Guest User
August 12, 2024
I had heard good things about it, but this was my first time staying there. Of course, my main purpose was the open-air bath with natural hot spring water. I had imagined a rustic inn, but I was surprised to see a five-story reinforced concrete building. However, Tamagoyu, located along the river, is a thatched bathhouse with a history of over 150 years, and gives off the atmosphere of a former hot spring resort. Further down the river is the open-air bath for women only, Seoto (apparently it can also be used as a private bath), and at the very bottom is the open-air rock bath, Tenkei no Yu. The water is poured from between the rocks, and the bath is filled with a murky pale sulfur spring, but what was a bit disappointing was that it was covered with a carpet that looked like artificial turf.
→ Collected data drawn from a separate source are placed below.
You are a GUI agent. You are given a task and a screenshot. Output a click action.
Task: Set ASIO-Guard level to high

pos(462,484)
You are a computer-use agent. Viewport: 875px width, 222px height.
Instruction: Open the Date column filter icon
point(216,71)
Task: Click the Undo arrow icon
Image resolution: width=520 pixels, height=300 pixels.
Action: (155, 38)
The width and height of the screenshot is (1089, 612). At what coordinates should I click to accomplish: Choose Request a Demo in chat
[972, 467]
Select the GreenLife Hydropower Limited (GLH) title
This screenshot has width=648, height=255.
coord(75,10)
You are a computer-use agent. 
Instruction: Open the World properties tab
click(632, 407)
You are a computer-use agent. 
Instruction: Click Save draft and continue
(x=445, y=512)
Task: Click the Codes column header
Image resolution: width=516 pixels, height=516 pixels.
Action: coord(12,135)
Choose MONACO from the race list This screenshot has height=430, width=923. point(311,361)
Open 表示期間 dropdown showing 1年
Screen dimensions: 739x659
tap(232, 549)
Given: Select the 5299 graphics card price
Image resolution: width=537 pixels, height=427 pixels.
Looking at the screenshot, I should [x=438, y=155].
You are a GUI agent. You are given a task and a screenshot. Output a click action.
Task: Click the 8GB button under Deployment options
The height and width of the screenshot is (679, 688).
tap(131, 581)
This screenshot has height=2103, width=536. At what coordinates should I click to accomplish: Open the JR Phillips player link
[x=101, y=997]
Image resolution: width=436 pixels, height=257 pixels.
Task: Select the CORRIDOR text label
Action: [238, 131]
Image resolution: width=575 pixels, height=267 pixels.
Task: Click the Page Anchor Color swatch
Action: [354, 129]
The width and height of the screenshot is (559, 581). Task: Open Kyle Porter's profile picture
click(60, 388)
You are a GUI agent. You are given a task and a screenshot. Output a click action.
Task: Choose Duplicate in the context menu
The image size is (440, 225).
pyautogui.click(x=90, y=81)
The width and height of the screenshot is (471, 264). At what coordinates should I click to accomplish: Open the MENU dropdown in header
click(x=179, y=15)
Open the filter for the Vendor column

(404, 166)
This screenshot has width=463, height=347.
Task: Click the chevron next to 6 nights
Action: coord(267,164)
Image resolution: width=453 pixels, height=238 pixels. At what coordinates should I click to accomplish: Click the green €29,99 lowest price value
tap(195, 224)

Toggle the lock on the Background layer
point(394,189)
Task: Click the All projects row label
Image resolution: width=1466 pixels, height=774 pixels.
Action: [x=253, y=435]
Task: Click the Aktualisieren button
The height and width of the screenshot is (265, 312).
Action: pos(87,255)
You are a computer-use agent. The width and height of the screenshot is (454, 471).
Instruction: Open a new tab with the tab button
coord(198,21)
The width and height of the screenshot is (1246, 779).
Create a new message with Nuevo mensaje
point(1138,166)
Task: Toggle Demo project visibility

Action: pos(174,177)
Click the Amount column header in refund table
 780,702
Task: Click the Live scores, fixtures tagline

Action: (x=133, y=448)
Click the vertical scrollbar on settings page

I think it was to prevent falls, but it ruined the atmosphere. Still, the bath was amazing! There was a large indoor bath, Taki no Yu, and a small indoor bath, Senki no Yu, and I enjoyed the natural hot spring water to the point that my skin was tingling and burning. The superior Japanese-style room I stayed in was relatively new and clean. The dinner was a bit ingenious, but it was nothing special. The free-flowing hot spring water and the luxurious hotel-style lobby were a mismatch, and the concept of a hot spring inn seemed half-baked.